Paulus menasihati kita untuk menunjukkan kebaikan hati kita di depan semua orang. Apa yang dimaksud kebaikan hati di sini? Mengapa terlihat di depan semua orang? Apakah itu tidak bertabrakan dengan nasihat Tuhan Yesus bahwa kita dilarang memamerkan kebaikan kita di depan orang (Mat. 6:1-4)?
Kata “kebaikan hati” (epieikes) tidak merujuk pada pemberian sesuatu kepada orang lain. Kata ini seringkali muncul dalam konteks perselisihan (Tit. 3:2; Yak. 3:17). Dalam beberapa konteks, kata epieikes dikontraskan dengan sikap pemarah (1Tim. 3:3) atau bengis (1Pet. 2:18). Versi Inggris memberikan terjemahan yang berlainan untuk kata ini: reasonableness (ESV), moderation (KJV), gentle spirit/gentleness (NIV/NASB), forbearance (RSV). Intinya terletak pada sikap yang tidak reaktif di tengah relasi yang buruk. Kita berpikir panjang dalam menyikapi suatu persoalan.
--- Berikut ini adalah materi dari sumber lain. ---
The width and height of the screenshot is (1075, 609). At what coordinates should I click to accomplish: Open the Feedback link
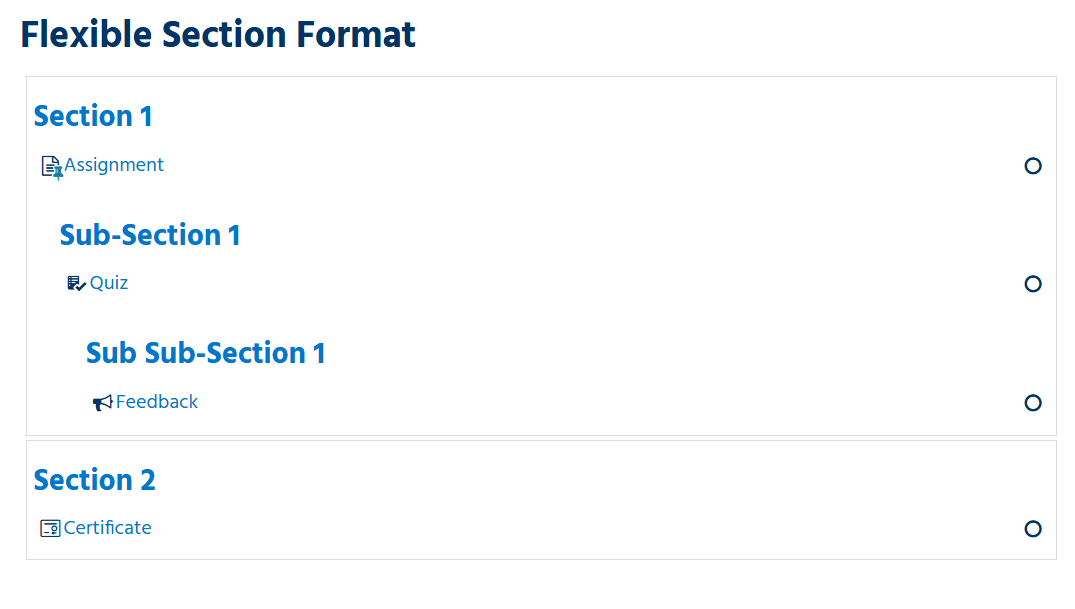[x=157, y=402]
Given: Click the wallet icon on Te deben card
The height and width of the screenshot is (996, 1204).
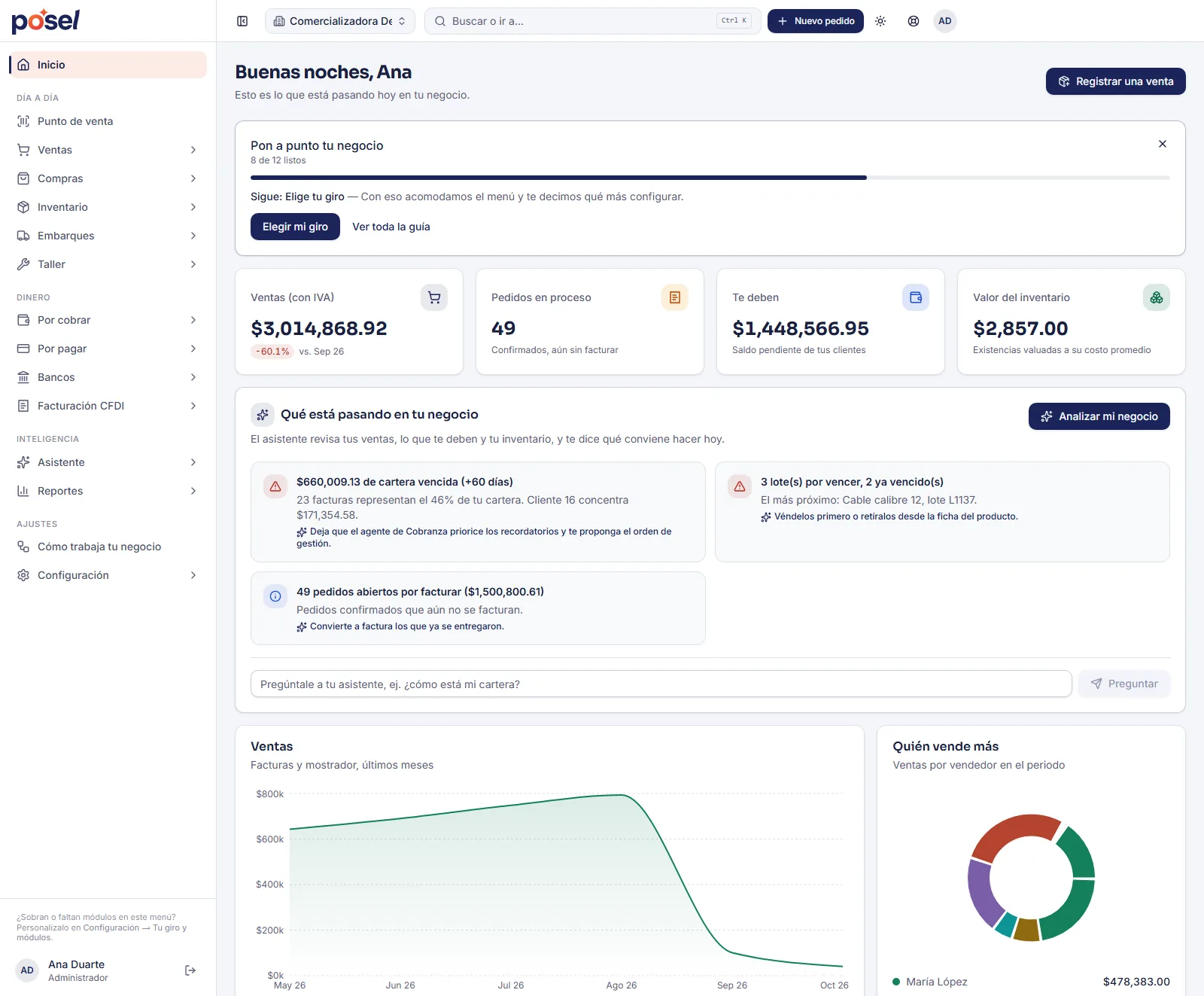Looking at the screenshot, I should [x=916, y=297].
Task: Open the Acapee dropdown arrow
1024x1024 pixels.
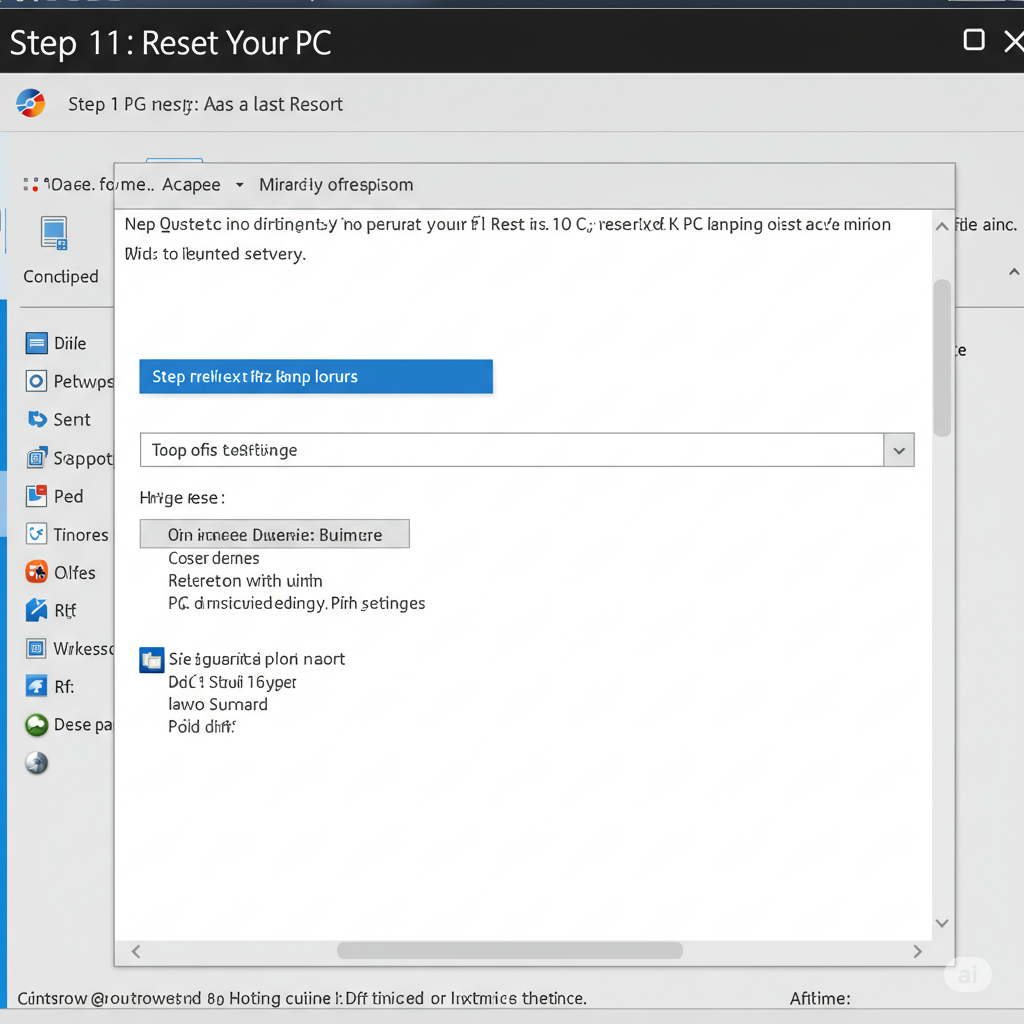Action: [x=240, y=185]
Rahasia untuk tetap tenang dalam segala keadaan adalah “Tuhan sudah dekat” (ayat 5b). Sekilas kita mungkin memahami frasa ini sebagai rujukan pada kedatangan Kristus yang kedua kali. Penyelidikan yang lebih teliti ternyata tidak mengarah ke sana. Rujukan pada kedatangan di akhir zaman dalam Alkitab biasanya ditambahi kata “kedatangan” (parousia) atau “hari/saat” (hōra). Tambahan seperti ini tidak muncul di Filipi 4:5 (bdk. Yak. 5:8; 1Pet. 4:7).
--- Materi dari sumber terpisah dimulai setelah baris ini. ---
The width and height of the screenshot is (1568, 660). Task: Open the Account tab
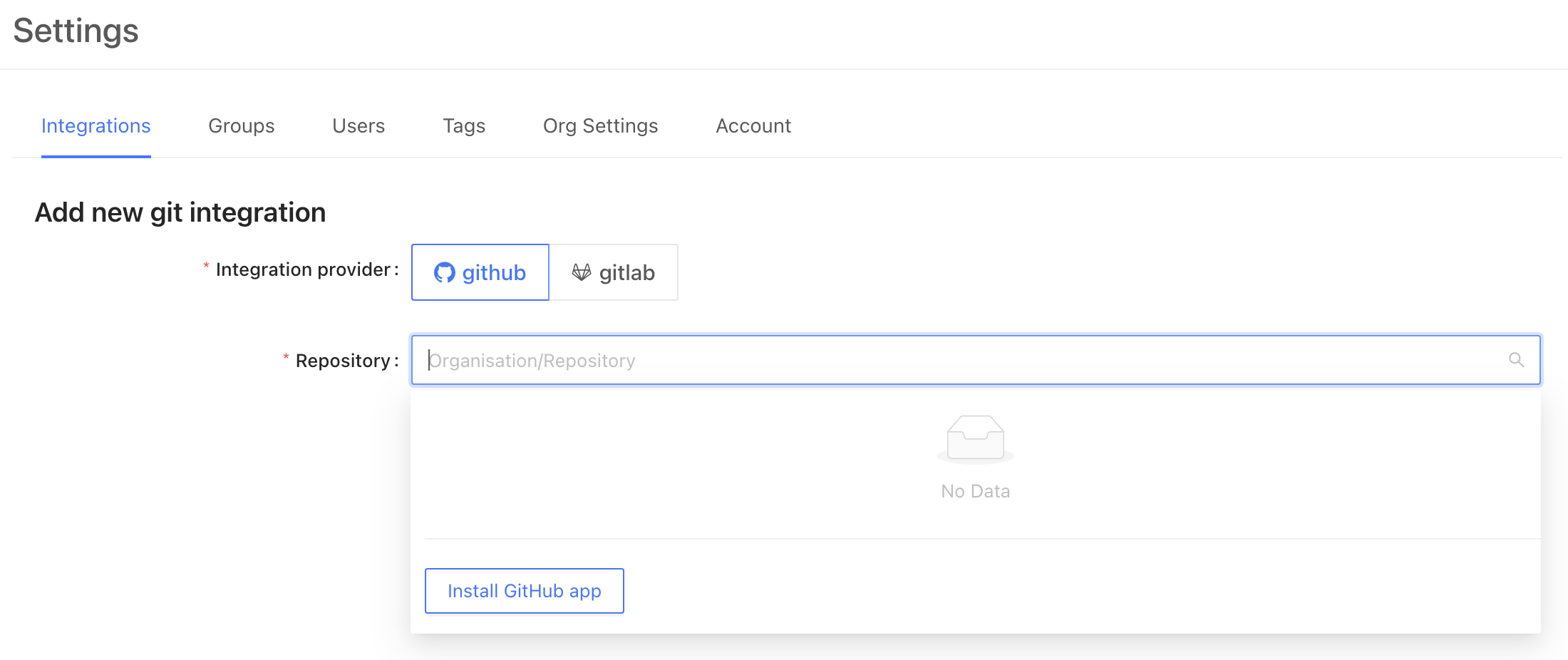coord(753,125)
Yang dimaksud oleh Paulus di ayat ini adalah penyertaan dan intervensi Tuhan ke dalam situasi spesifik yang sedang kita hadapi. “Tuhan dekat” berarti Dia menyertai kita. “Tuhan sudah dekat” berarti Dia segera akan bertindak. Kita tidak sendirian. Allah sedang mengontrol keadaan kita.
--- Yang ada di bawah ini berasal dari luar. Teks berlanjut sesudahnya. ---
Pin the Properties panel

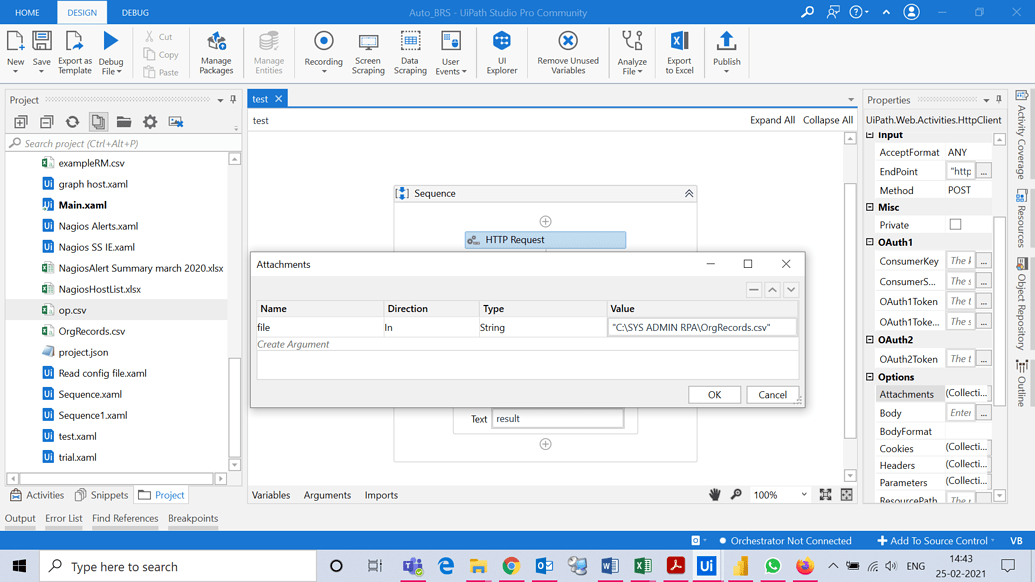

Kesadaran tentang siapa yang memegang kontrol atas hidup kita ini akan menolong kita untuk tidak reaktif dalam keadaan seburuk apapun. Kita tidak mudah marah, jengkel, kecewa, atau putus asa karena kita meyakini bahwa Tuhan mengendalikan keadaan kita.
Tidak kuatir dalam segala keadaan (ayat 6-7)
Keadaan buruk berpotensi bukan hanya untuk merampas sukacita dan sikap baik dalam diri kita. Keadaan buruk juga seringkali menumbuhkan kekuatiran dan ketakutan. Di tengah situasi seperti ini Paulus menasihatkan kita untuk tidak kuatir.
Kata kerja “kuatir” (merimnaō) pada dirinya sendiri tidak selalu mengandung arti yang negatif. Kata ini bisa berarti negatif (“memikirkan suatu kepentingan”; concern) atau positif (“merasa kuatir”; worry). Timotius dipuji oleh Paulus karena memikirkan kepentingan (merimnaō) jemaat Filipi. Yang jadi masalah adalah jika kadar memikirkan kepentingan ini berlebihan. Jika kadarnya berlebihan, di situ telah terjadi perubahan dari “perhatian” (concern) menjadi “kekuatiran” (anxiety).
Kekuatiran perlu diwaspadai dan dilawan. Paulus memberikan cara untuk menaklukkan kekuatiran: “nyatakanlah dalam segala hal keinginanmu kepada Allah dalam doa dan permohonan dengan ucapan syukur” (4:6b). Dalam teks Yunani frasa “nyatakanlah kepada Allah” sengaja diletakkan di bagian terakhir, karena bukan itu yang sedang ditekankan di sini. Jemaat Filipi pasti akan menyatakan persoalan kepada Tuhan. Mereka tidak perlu dinasihati untuk melakukan itu.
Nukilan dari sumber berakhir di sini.